WHAT THE TASK REQUIRES.
Starting at the line with "The width and", return every line through the final one of the data, word for word. Pictures stay out.

PROVIDED DATA.
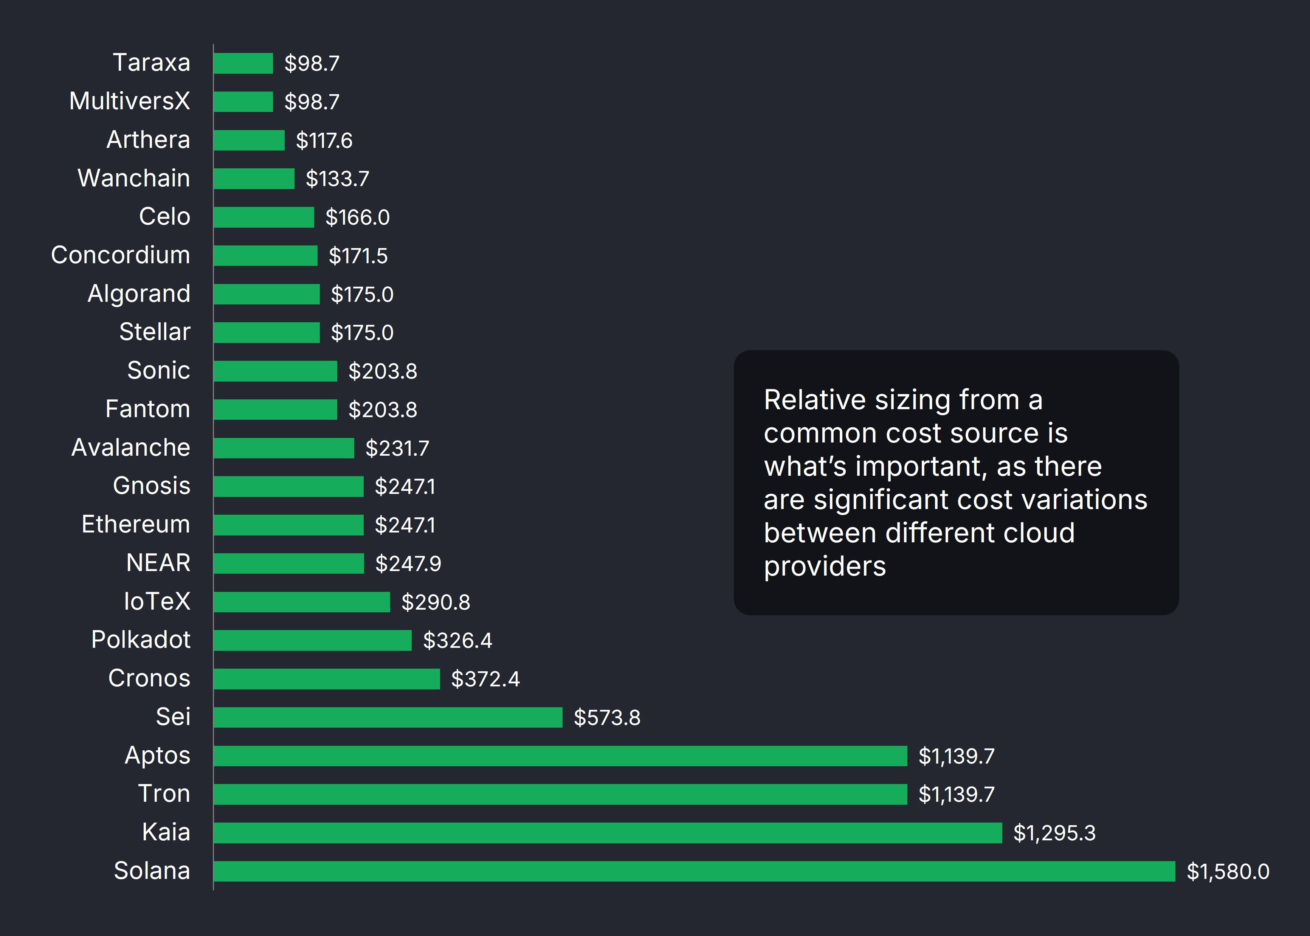The height and width of the screenshot is (936, 1310).
Task: Click the Sei green bar
Action: [x=387, y=717]
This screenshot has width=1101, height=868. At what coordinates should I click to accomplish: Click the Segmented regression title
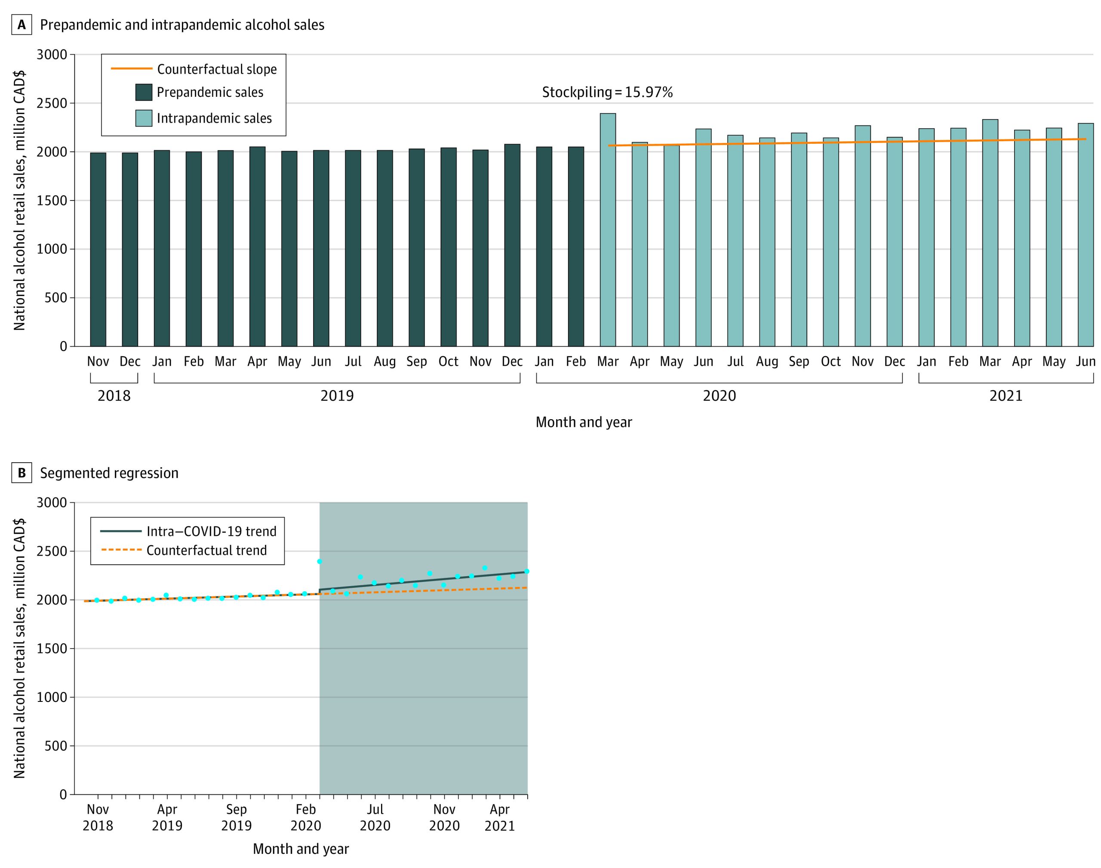point(109,473)
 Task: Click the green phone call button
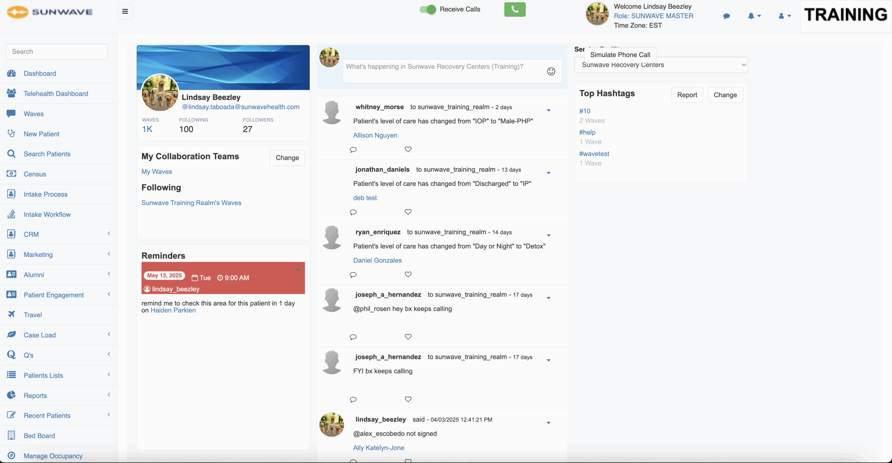click(515, 10)
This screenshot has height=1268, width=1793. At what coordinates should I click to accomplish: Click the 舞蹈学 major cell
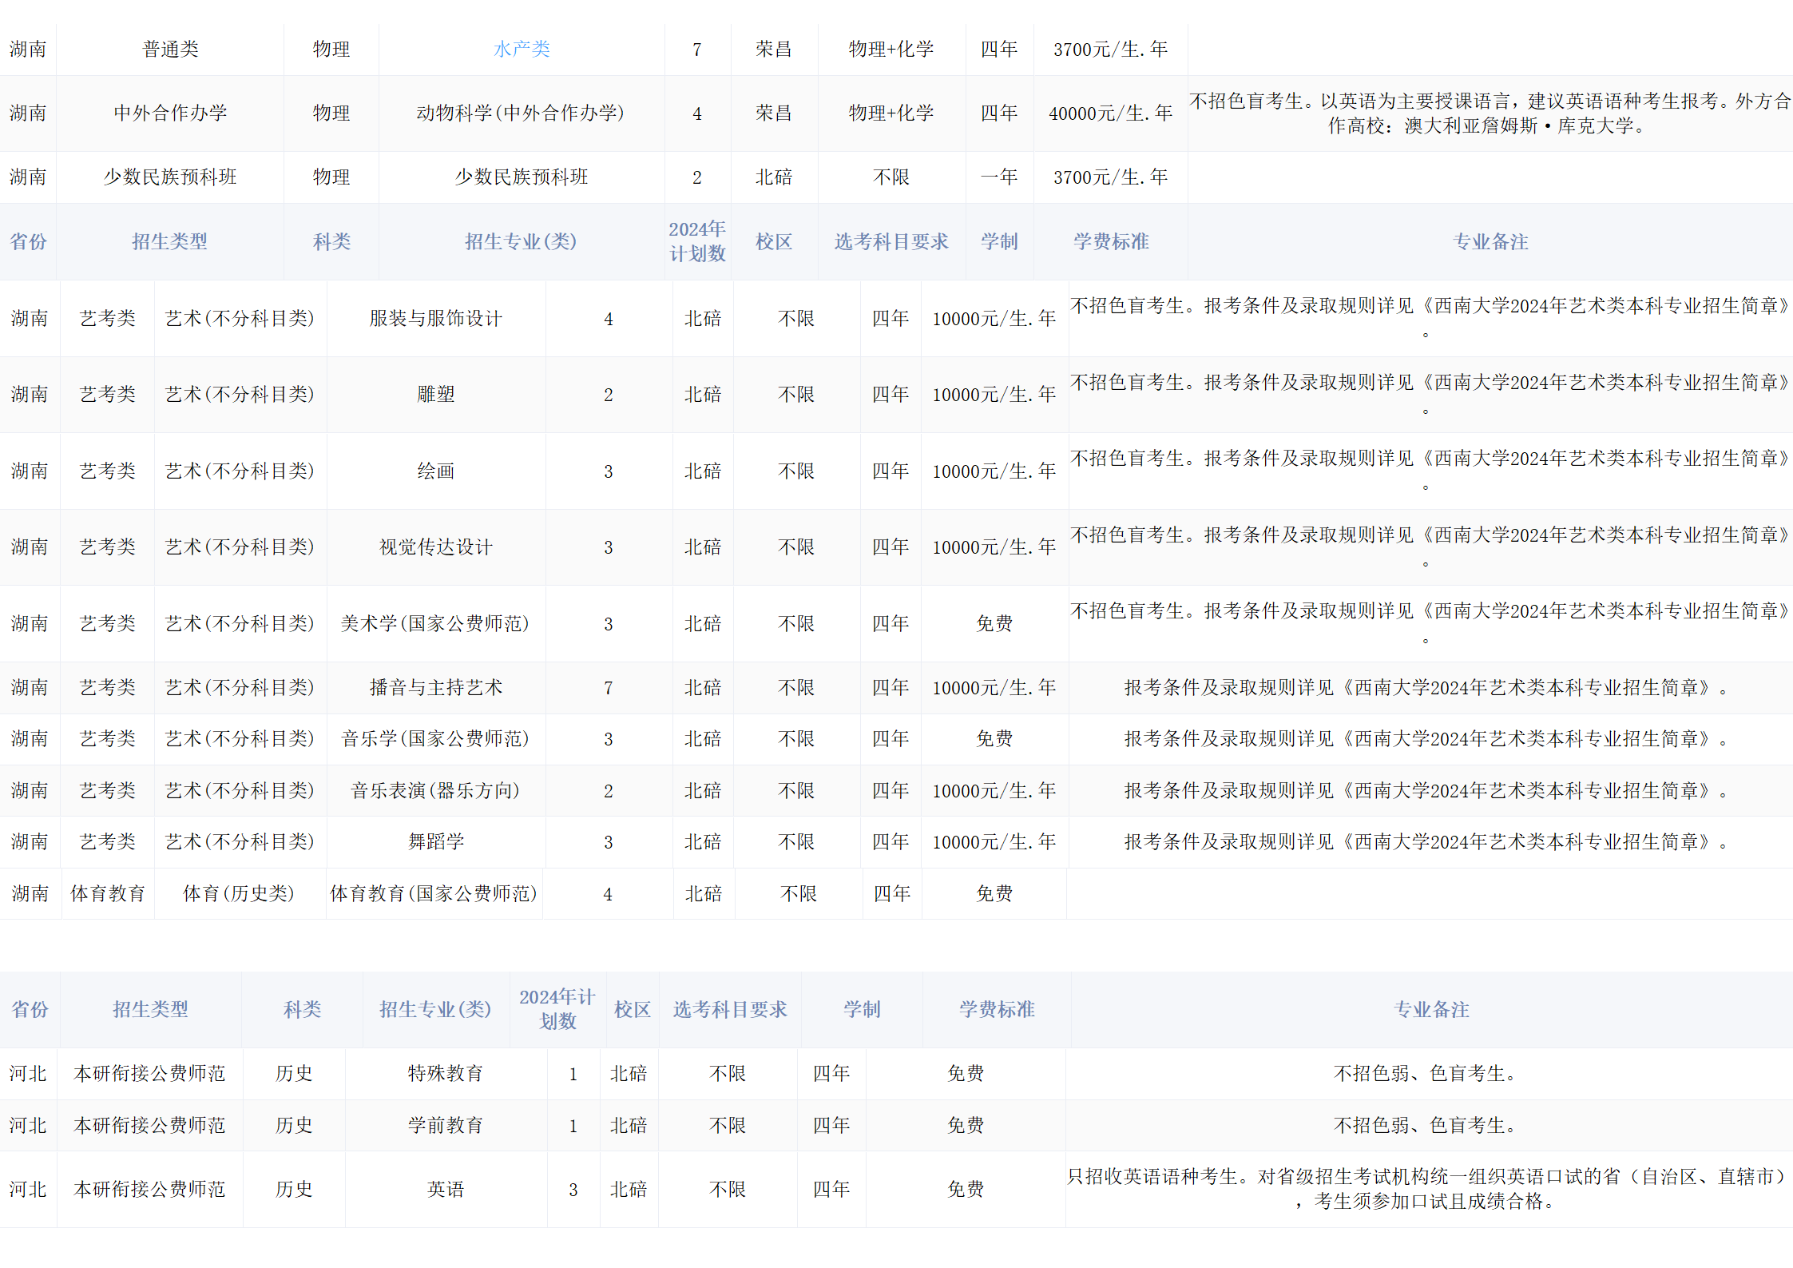[x=435, y=842]
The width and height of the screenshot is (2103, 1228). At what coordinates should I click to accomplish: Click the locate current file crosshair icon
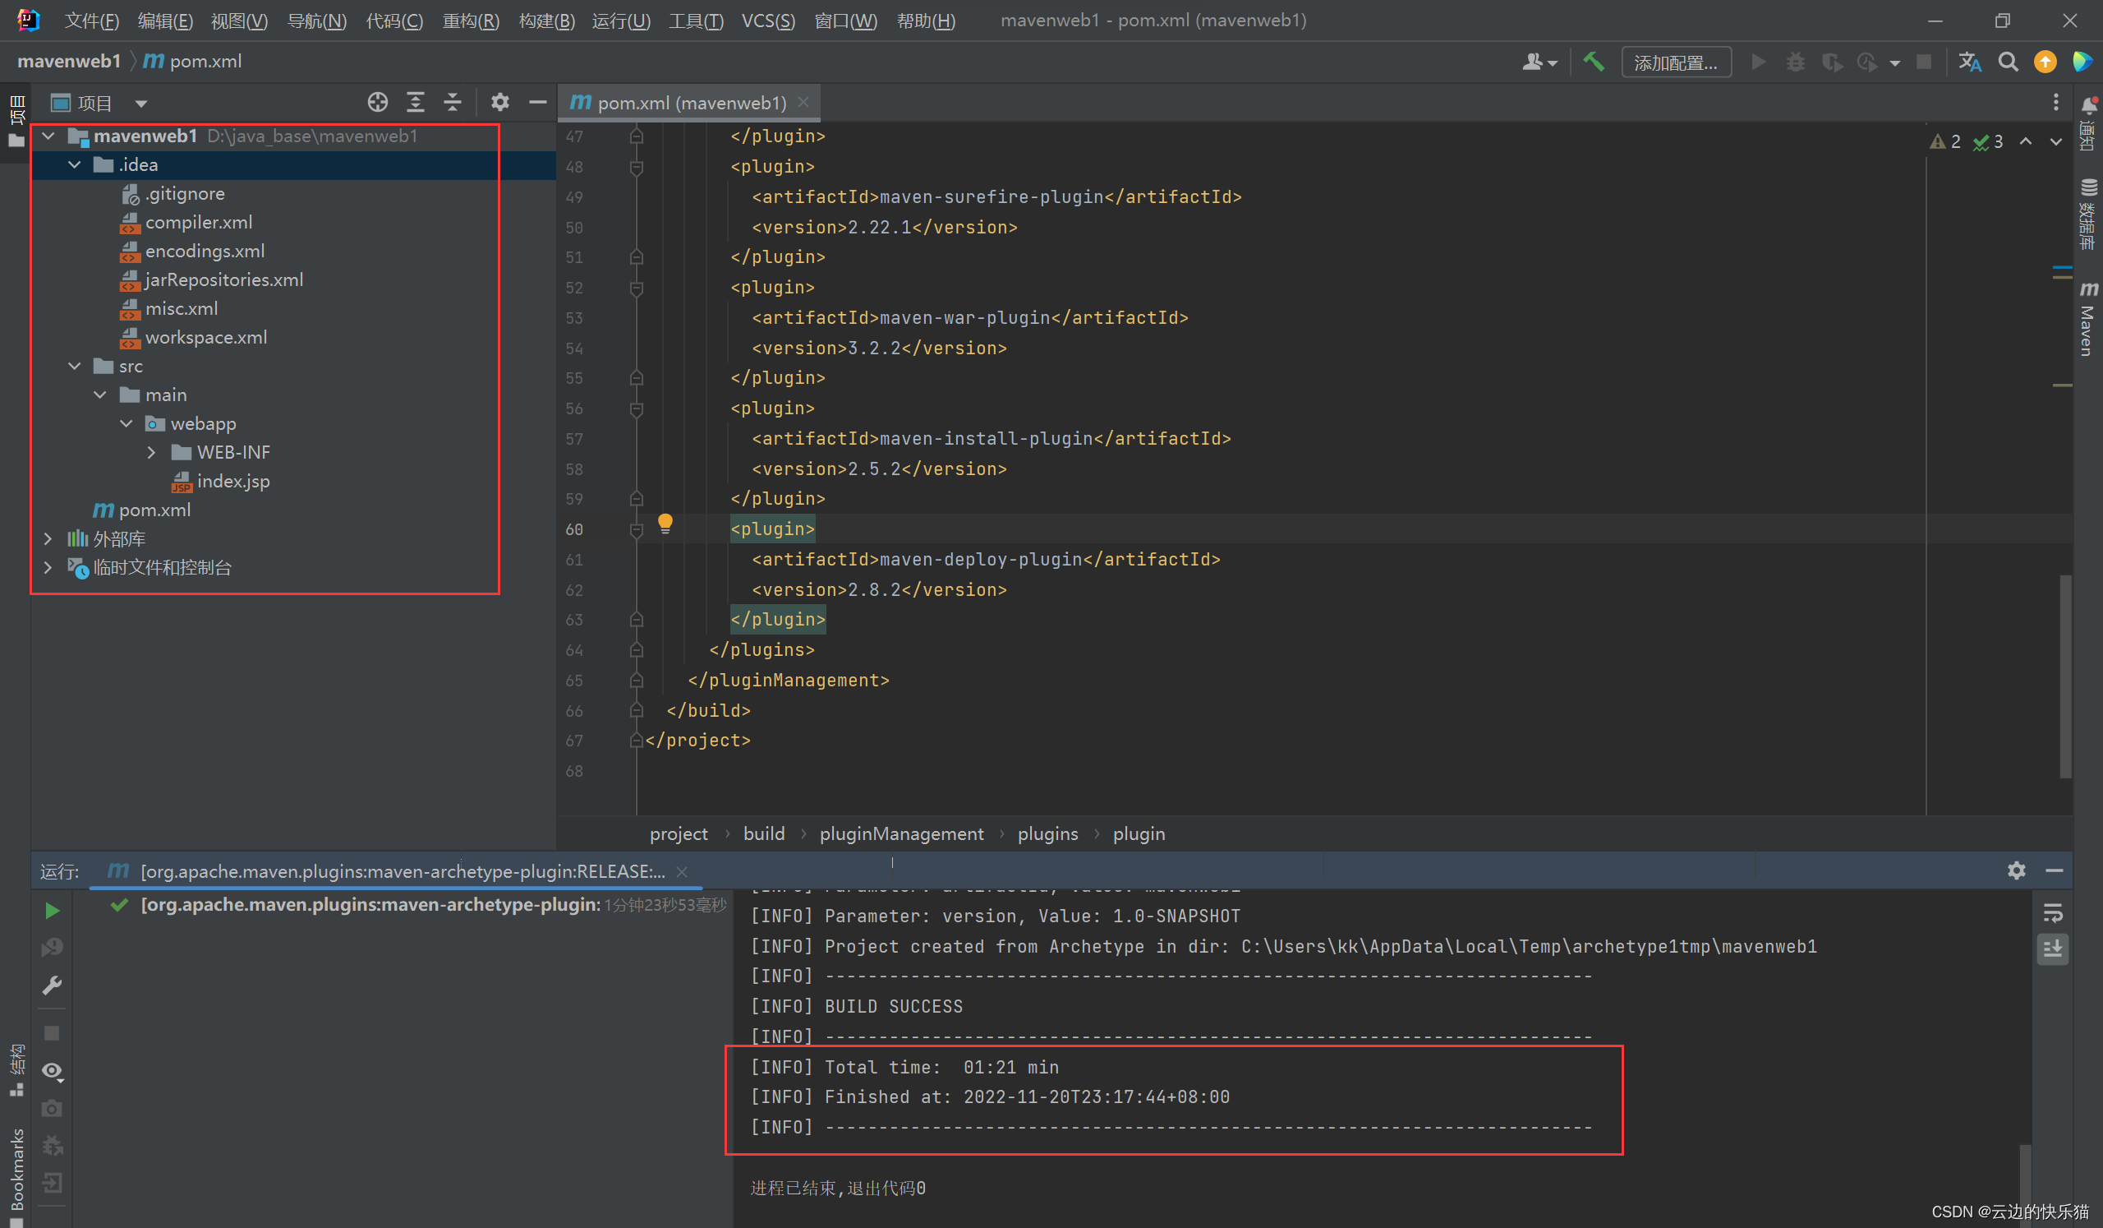(x=377, y=103)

TASK RESULT.
The width and height of the screenshot is (2103, 1228). At what coordinates should I click to accomplish: Click the locate current file crosshair icon
(x=377, y=103)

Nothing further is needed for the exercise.